でも、それは前提というよりも打算と言うべきである。実際に古語辞典を丁寧に引けばわかるように、平安時代から江戸時代にかけて言葉の意味が変わってゆく解説が、いろいろな言葉について書かれている。本当は変化している筈なのに、後の時代については擬古文が採用されていた作品があったために、江戸時代の作品でも平安時代の文法に倣って読めばいい(本当は擬古文として正しいかどうかの批評は可能だが)という事情があったからでしかない。

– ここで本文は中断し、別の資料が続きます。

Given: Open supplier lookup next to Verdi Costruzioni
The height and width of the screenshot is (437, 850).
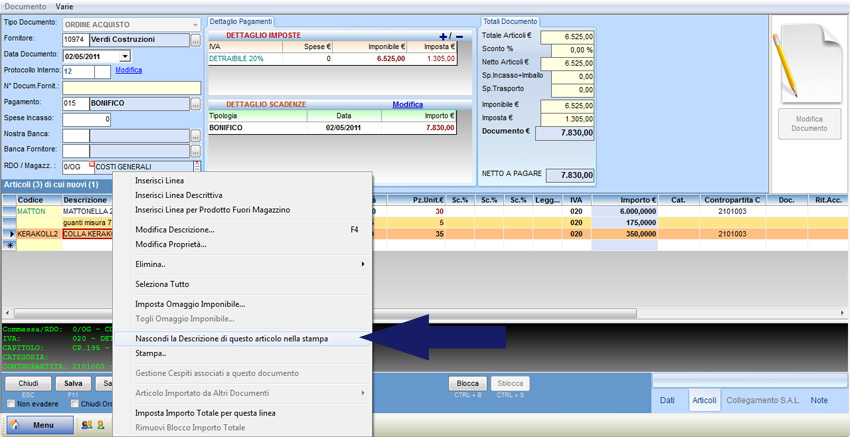Looking at the screenshot, I should click(x=196, y=40).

加えて、本当に昔は50年や100年前から同じことをやってきたのかどうかは、正確に分からないとも言いうる。現代の僕らの理解では、旧石器時代の人々について生活が50年や100年くらいで大きく変化したと言いうる証拠はない。当時の、マンモスや肉食獣の毛皮で作った衣類に30年おきの「モード」があったなんて、いったい誰が議論したり立証できようか。結局は、何か結果として起きた変化があった時点によって時代というものは区分けされる。すべては結果論なのだ。令和時代がいつまで続くのか、そんなことは天皇の代替わりや崩御という結果によってしか特定できない。たまたま土器を制作するといった生活スタイルの変化が起きたことによって、それまでの長い時代が「旧石器時代」と名付けられただけのことなのだ。しかし、その間に変化が何もなくて「旧石器時代的」な何かが延々と続いていたと言える根拠はない(もちろんあったという根拠もない)。

ということなので、平安時代に生きた人物だからといって200年前の宮廷文化や暮らしや風習を正確に知っていたと言える根拠は、実はそれほどないのである。いや、そもそも知っていたかどうかすら怪しく、いま自分が暮らしている様子を200年前にも勝手に当てはめて描いている可能性だってあるのだ。それを描かれた時代も筆者がいた時代も同じく「平安時代」だからという一言で無視していいわけがないのである。